Prove that cos² (α - β) + cos² β + 2 cos (α - β) cos α cos β is independent of β.

Answer 1

we have to prove : cos² (α - β) + cos² β - 2 cos (α - β) cos α cos β is independent of β.
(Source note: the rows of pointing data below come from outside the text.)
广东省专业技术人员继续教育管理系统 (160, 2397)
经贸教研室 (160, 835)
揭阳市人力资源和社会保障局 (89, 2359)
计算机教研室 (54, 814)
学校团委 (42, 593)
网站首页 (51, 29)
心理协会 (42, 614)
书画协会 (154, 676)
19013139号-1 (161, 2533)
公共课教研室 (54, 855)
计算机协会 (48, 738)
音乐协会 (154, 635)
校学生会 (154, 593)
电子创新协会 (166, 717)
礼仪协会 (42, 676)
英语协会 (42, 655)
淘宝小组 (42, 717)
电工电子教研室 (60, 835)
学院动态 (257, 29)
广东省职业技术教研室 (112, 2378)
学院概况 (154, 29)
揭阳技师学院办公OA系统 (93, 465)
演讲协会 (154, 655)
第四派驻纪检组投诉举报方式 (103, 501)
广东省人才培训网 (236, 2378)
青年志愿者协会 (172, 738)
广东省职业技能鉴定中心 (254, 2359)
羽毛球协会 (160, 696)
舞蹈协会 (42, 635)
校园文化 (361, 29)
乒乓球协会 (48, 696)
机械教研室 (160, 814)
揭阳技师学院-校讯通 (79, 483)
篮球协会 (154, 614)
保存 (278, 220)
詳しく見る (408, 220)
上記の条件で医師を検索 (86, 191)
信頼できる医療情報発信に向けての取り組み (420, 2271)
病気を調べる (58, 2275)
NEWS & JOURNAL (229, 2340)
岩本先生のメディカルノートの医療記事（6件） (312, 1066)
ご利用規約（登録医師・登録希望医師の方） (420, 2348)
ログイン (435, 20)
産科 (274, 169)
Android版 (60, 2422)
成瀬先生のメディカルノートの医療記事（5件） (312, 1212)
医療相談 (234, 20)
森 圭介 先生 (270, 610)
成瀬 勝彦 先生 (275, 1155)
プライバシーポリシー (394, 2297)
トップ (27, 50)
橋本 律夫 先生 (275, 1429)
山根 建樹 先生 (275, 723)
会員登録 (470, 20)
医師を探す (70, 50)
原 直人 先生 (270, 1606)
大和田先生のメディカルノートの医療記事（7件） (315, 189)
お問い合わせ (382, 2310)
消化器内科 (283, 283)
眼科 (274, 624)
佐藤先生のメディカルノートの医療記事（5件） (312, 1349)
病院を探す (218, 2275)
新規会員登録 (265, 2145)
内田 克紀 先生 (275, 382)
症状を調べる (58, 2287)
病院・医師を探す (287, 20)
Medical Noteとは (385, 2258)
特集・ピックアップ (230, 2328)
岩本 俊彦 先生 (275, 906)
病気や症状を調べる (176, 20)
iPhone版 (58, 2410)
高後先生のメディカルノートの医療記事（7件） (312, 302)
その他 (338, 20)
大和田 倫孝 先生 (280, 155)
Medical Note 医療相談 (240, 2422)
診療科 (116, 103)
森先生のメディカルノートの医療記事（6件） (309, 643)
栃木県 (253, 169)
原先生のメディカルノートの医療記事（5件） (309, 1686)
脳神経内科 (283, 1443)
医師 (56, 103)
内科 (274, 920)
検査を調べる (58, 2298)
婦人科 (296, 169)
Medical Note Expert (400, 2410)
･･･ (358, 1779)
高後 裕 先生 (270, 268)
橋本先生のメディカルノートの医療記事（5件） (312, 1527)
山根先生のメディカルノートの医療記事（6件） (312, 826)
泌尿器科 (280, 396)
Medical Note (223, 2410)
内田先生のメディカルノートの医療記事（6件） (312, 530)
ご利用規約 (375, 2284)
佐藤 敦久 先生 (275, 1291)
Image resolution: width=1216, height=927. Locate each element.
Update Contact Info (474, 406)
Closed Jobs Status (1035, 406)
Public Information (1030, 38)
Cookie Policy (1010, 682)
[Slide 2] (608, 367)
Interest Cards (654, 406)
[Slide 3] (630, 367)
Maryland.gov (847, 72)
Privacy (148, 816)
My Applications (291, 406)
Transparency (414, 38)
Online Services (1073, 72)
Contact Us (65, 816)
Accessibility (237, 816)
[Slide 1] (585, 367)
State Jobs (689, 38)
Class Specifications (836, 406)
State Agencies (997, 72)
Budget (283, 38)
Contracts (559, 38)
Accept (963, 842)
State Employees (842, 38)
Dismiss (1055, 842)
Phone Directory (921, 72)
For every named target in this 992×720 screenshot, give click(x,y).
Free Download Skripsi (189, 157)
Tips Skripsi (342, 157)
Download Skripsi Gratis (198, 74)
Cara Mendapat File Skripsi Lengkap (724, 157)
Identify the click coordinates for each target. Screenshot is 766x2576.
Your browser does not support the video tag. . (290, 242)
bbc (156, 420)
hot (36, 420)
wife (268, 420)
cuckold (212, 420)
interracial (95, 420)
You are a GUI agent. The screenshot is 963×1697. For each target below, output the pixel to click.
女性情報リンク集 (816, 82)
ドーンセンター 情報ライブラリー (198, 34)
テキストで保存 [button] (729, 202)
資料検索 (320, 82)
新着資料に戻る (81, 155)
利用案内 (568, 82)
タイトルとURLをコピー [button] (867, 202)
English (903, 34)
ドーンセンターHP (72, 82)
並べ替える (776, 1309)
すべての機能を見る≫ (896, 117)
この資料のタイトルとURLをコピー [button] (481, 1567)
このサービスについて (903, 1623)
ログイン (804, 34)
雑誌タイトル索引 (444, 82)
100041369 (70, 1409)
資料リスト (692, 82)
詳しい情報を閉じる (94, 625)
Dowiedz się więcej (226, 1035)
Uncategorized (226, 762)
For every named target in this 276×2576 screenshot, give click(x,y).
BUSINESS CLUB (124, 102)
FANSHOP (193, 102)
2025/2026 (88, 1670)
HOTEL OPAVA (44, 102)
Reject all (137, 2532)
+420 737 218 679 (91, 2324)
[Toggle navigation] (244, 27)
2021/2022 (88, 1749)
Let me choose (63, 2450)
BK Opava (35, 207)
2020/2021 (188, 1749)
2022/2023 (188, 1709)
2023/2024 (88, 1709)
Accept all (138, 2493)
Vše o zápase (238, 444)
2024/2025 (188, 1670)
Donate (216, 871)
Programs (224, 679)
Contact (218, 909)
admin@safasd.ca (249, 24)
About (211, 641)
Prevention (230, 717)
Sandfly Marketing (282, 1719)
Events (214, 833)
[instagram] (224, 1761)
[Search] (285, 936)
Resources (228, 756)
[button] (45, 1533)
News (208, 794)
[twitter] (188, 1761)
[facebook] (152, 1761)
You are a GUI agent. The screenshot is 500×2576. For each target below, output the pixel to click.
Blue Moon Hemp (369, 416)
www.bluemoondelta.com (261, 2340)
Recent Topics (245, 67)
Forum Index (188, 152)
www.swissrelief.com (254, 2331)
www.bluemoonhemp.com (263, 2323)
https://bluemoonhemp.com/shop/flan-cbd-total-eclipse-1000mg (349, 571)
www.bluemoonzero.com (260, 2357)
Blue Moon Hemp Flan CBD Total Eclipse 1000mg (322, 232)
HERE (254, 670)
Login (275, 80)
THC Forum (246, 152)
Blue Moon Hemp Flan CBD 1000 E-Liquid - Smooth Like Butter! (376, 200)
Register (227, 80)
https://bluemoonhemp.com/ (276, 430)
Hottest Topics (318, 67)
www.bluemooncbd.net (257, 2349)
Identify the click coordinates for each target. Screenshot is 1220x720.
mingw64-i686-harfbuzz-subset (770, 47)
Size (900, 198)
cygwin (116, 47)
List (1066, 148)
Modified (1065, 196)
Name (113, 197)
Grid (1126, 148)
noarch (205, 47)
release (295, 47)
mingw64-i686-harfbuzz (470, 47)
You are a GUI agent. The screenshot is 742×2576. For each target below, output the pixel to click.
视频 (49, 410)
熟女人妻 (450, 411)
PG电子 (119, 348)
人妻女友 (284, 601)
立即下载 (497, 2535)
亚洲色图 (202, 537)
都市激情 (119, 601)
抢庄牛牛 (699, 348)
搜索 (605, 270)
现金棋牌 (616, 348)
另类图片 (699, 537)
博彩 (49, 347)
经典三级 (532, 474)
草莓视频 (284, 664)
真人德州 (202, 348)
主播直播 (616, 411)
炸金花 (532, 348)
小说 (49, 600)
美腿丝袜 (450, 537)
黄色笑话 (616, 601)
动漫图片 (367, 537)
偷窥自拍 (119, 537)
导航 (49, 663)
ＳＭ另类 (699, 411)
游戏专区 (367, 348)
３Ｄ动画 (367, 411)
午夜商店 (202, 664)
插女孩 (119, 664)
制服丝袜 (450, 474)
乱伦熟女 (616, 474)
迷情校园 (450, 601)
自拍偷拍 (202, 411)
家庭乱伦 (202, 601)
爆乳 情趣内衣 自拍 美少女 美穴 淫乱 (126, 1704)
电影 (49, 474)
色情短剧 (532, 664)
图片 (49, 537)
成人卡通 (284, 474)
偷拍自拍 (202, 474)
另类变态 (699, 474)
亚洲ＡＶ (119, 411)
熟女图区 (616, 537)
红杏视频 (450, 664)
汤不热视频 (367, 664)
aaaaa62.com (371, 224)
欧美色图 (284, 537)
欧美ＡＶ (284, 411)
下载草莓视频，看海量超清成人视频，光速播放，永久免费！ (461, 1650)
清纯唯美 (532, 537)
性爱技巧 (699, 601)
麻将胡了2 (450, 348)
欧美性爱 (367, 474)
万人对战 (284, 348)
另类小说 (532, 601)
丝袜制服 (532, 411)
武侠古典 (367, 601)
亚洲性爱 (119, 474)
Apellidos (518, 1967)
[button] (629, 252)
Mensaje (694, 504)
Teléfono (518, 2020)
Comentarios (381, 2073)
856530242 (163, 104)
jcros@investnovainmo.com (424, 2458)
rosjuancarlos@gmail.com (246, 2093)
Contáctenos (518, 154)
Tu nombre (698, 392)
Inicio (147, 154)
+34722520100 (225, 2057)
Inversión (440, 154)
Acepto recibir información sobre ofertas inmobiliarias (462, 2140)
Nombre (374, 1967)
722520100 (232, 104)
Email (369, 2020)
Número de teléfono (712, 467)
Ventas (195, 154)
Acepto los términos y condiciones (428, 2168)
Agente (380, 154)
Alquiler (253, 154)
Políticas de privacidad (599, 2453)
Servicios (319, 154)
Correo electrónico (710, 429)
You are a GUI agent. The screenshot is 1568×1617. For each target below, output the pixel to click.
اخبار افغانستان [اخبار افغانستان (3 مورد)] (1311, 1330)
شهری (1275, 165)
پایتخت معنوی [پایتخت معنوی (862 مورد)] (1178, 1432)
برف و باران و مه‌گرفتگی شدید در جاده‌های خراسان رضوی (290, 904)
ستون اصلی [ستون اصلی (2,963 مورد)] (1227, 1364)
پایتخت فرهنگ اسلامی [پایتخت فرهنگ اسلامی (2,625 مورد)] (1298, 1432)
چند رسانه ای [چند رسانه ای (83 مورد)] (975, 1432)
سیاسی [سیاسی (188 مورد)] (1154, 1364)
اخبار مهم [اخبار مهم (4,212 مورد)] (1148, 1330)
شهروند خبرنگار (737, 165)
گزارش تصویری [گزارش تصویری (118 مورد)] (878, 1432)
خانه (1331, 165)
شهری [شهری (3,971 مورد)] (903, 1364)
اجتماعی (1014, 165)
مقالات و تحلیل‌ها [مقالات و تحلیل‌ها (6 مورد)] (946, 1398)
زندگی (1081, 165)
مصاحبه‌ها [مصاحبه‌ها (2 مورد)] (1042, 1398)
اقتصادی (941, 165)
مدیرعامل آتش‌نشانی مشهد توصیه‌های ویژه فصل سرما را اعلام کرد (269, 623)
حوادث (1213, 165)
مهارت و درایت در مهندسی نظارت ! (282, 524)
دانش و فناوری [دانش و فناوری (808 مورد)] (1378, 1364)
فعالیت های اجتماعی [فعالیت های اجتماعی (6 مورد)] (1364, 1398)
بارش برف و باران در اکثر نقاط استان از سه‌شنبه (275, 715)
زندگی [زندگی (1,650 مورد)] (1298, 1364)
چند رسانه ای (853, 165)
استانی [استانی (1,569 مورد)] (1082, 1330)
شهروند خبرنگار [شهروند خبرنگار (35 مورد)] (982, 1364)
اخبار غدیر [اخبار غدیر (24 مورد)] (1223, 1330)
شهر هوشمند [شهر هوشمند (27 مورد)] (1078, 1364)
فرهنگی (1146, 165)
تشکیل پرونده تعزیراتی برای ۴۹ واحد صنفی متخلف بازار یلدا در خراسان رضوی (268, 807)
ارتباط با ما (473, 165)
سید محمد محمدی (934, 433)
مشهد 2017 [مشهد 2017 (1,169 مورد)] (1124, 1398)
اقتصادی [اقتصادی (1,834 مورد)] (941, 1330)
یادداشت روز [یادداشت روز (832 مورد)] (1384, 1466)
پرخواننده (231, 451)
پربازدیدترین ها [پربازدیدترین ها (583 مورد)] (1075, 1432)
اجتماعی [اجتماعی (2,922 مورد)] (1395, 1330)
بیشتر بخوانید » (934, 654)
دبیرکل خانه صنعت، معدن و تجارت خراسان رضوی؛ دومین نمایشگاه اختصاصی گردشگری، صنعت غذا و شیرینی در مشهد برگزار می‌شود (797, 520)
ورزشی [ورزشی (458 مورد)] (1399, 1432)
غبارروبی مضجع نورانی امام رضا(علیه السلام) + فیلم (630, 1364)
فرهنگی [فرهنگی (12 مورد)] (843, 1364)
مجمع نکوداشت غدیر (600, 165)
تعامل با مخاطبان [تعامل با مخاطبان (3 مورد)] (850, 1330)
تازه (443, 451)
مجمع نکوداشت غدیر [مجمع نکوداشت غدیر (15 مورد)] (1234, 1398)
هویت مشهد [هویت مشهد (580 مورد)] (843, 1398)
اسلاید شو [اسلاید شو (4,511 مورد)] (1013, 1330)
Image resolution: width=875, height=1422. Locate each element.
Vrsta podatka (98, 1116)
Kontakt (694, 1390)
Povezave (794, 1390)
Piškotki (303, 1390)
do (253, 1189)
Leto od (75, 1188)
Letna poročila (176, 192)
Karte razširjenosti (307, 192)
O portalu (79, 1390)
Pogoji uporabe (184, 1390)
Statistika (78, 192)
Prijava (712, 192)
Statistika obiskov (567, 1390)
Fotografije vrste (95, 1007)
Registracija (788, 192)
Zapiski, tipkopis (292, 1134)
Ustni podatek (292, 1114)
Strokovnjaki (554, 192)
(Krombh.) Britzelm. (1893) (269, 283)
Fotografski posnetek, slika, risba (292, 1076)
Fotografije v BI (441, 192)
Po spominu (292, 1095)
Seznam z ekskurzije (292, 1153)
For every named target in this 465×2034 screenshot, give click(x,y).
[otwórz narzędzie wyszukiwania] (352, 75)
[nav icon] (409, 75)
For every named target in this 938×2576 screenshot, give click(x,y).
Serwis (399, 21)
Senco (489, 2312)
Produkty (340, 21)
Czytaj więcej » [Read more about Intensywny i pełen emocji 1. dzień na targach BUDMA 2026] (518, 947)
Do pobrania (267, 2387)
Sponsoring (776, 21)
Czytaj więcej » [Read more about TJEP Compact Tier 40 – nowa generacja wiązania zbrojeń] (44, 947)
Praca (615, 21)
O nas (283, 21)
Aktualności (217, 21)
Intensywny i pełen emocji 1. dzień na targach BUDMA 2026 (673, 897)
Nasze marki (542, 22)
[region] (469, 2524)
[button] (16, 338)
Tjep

cos² (α - β) = $(cos\alpha.cos\beta+sin\alpha.sin\beta)^2$

=$cos^2\alpha.cos^2\beta+sin^2\alpha.sin^2\beta+2cos\alpha cos\beta sin\alpha sin\beta$

now, cos² (α - β) + cos² β - 2 cos (α - β) cos α cos β

=$cos^2\alpha.cos^2\beta+sin^2\alpha.sin^2\beta+2cos\alpha cos\beta sin\alpha sin\beta+cos^2\beta-2(cos\alpha.cos\beta+sin\alpha.sin\beta)cos\alpha.cos\beta$

=$cos^2\alpha.cos^2\beta+sin^2\alpha.sin^2\beta+2cos\alpha cos\beta sin\alpha sin\beta+cos^2\beta-2cos\alpha.cos\beta.sin\alpha.sin\beta -2cos^2\alpha.cos^2\beta$

=$cos^2\beta+sin^2\alpha.sin^2\beta-cos^2\alpha.cos^2\beta$

= $cos^2\beta(1-cos^2\alpha)+sin^2\alpha.sin^2\beta$

= $cos^2\beta sin^2\alpha+sin^2\alpha.sin^2\beta$

= $sin^2\alpha(sin^2\beta+cos^2\beta)$

= $sin^2\alpha$

here it is clear that solution of cos² (α - β) + cos² β - 2 cos (α - β) cos α cos β independent of $\beta$

Answer 2

HELLO DEAR,




GIVEN:-
cos² (α - β) = $\bold{(cos\alpha.cos\beta+sin\alpha.sin\beta)^2}$

=> $\bold{cos^2\alpha.cos^2\beta+sin^2\alpha.sin^2\beta+2cos\alpha cos\beta sin\alpha sin\beta}$


now,
cos² (α - β) + cos² β - 2 cos (α - β) cos α cos β

=> $\bold{cos^2\alpha.cos^2\beta+sin^2\alpha.sin^2\beta+2cos\alpha cos\beta sin\alpha sin\beta+cos^2\beta-2(cos\alpha.cos\beta+sin\alpha.sin\beta)cos\alpha.cos\beta}$

=> $\bold{cos^2\alpha.cos^2\beta+sin^2\alpha.sin^2\beta+2cos\alpha cos\beta sin\alpha sin\beta+cos^2\beta-2cos\alpha.cos\beta.sin\alpha.sin\beta -2cos^2\alpha.cos^2\beta}$

=> $\bold{cos^2\beta+sin^2\alpha.sin^2\beta-cos^2\alpha.cos^2\beta}$

=> $\bold{cos^2\beta(1-cos^2\alpha)+sin^2\alpha.sin^2\beta}$

=> $\bold{cos^2\beta sin^2\alpha+sin^2\alpha.sin^2\beta}$

=> $\bold{sin^2\alpha(sin^2\beta+cos^2\beta)}$

=> $\bold{sin^2\alpha}$


hence, it is clear that solution of cos² (α - β) + cos² β - 2 cos (α - β) cos α cos β independent of $\beta$



I HOPE IT'S HELP YOU DEAR,
THANKS